Ingredientes:
- 2 Berenjenas medianas (aprox. 700g)
- 1 Calabacín grande y firme (aprox. 350g)
- 2 Pimientos verdes tipo italiano (aprox. 200g)
- 1 Pimiento rojo grande (aprox. 250g)
- 2 Cebollas blancas grandes (aprox. 500g)
- 3 Dientes de ajo laminados
- 800g de tomate natural triturado
- 100ml de Aceite de Oliva Virgen Extra (AOVE)
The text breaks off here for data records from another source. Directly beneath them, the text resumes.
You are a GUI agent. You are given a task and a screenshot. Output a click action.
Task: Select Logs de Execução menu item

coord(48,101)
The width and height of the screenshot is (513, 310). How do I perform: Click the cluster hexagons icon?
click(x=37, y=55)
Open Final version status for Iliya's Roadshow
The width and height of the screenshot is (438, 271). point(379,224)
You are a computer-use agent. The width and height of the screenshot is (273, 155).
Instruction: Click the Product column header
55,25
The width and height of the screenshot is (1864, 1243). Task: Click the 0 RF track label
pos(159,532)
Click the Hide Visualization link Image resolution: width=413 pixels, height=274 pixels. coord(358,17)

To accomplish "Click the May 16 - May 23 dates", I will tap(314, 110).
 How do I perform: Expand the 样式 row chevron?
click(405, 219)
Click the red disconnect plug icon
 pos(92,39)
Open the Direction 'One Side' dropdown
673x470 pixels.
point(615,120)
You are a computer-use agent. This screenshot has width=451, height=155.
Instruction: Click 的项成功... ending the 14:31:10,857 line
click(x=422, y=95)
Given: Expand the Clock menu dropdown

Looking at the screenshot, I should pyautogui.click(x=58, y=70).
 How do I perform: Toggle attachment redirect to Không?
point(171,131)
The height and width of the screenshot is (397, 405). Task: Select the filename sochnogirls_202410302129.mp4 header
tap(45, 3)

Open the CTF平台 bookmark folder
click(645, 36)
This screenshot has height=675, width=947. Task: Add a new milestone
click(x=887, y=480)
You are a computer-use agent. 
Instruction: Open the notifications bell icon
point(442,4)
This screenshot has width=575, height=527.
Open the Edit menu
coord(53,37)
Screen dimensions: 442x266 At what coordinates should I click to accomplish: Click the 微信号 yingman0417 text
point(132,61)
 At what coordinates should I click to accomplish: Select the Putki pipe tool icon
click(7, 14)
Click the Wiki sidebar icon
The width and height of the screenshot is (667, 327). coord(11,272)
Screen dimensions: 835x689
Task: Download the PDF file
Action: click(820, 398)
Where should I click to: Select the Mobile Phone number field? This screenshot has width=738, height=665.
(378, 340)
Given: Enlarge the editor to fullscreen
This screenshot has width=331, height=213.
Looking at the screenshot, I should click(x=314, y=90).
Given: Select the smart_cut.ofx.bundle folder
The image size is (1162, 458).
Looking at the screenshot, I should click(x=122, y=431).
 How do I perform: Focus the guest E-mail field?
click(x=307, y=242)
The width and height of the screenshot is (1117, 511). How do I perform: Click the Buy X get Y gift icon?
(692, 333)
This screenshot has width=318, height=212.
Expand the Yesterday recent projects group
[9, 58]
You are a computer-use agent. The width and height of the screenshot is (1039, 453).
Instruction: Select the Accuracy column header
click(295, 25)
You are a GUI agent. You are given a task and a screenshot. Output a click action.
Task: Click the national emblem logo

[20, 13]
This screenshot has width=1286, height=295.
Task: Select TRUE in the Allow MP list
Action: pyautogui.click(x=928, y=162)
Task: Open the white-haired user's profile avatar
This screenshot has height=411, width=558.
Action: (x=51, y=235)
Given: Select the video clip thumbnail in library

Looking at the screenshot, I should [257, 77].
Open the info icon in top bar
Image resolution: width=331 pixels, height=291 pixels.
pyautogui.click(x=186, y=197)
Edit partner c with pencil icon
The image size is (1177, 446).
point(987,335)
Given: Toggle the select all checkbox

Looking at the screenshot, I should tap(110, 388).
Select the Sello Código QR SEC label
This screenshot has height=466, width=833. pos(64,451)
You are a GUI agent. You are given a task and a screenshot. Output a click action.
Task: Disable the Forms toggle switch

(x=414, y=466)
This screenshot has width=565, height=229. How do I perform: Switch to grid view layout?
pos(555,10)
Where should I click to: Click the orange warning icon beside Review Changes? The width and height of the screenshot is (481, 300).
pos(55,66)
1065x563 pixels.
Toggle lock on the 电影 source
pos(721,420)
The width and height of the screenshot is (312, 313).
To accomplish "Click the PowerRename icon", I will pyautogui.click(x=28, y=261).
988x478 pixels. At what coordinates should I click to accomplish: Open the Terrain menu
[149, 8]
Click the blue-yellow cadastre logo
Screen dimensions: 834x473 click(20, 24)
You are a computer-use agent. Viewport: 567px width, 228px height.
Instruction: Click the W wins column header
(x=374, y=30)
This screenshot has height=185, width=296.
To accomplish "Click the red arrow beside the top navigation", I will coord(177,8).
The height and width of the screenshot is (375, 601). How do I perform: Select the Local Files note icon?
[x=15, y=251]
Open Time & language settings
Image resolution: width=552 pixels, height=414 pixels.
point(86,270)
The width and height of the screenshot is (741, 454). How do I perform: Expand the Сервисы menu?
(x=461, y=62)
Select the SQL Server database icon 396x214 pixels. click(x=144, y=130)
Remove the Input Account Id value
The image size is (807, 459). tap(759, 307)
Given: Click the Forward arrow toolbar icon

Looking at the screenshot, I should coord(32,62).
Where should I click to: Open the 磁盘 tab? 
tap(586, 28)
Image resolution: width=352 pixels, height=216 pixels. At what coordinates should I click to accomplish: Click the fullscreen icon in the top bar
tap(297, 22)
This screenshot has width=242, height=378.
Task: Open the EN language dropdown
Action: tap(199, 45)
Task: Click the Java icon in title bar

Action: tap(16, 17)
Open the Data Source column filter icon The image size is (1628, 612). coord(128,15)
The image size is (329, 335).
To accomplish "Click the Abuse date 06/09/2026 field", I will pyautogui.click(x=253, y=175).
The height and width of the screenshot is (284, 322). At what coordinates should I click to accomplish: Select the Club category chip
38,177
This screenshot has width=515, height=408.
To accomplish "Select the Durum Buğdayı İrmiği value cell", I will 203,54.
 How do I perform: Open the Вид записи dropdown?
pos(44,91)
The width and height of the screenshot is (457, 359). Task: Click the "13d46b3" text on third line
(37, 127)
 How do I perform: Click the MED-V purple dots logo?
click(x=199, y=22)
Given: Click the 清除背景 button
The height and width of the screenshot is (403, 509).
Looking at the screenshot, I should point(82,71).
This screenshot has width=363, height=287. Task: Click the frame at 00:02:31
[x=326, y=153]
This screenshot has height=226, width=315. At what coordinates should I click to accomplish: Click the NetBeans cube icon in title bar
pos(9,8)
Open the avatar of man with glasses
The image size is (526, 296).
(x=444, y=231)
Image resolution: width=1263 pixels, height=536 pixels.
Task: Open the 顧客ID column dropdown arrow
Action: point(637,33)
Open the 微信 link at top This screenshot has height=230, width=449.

- 1 cucharadita de sal marina
- 1 pizca de pimienta negra molida
- 1 cucharadita de pimentón dulce de la Vera
Instrucciones:
- Corta las 2 berenjenas en dados de 1.5 cm. Espolvorea con sal marina abundante y déjalas en un colador durante 20 minutos. Nota: Esto elimina el líquido amargo y evita que la berenjena se convierta en una esponja de aceite.
- En una cazuela grande, calienta los 100ml de AOVE a fuego medio. Añade las 2 cebollas picadas y los 2 pimientos verdes con el rojo. Sofríe 10 minutos hasta que la cebolla esté translúcida y brillante.
- Incorpora los 3 dientes de ajo laminados. Cocina 2 minutos más hasta que el aroma del ajo sea intenso pero sin que llegue a dorarse.
- Enjuaga ligeramente la berenjena, sécala bien con un paño y añádela a la cazuela. Sube un poco el fuego y saltea 5 minutos hasta que los bordes empiecen a dorarse suavemente.
- Añade el calabacín troceado. Remueve bien para que se impregne del aceite y los sabores del pimiento y la cebolla. Cocina 5 minutos más hasta que el calabacín pierda su opacidad blanca inicial.
- Aparta un momento la cazuela del fuego y añade la cucharadita de pimentón dulce. Remueve rápido durante 30 segundos. Nota: Hacemos esto para que el pimentón no se queme, ya que amargaría todo el guiso.
- Vierte los 800g de tomate triturado sobre las verduras. Salpimenta al gusto y añade una pizca de azúcar si crees que el tomate es ácido. Baja el fuego al mínimo.
- Tapa parcialmente y deja cocinar durante 30 a 35 minutos. Remueve de vez en cuando con una cuchara de madera hasta que veas que el aceite empieza a asomar en la superficie del tomate, señal de que ha reducido perfectamente.
- Apaga el fuego y deja que el pisto repose al menos 15 minutos antes de servir. Nota: Durante este tiempo, los sabores terminan de asentarse y la textura se vuelve más melosa.
- Sirve caliente o a temperatura ambiente. Si te sientes con ganas, este es el momento de freír un huevo y colocarlo encima para que la yema se funda con la salsa.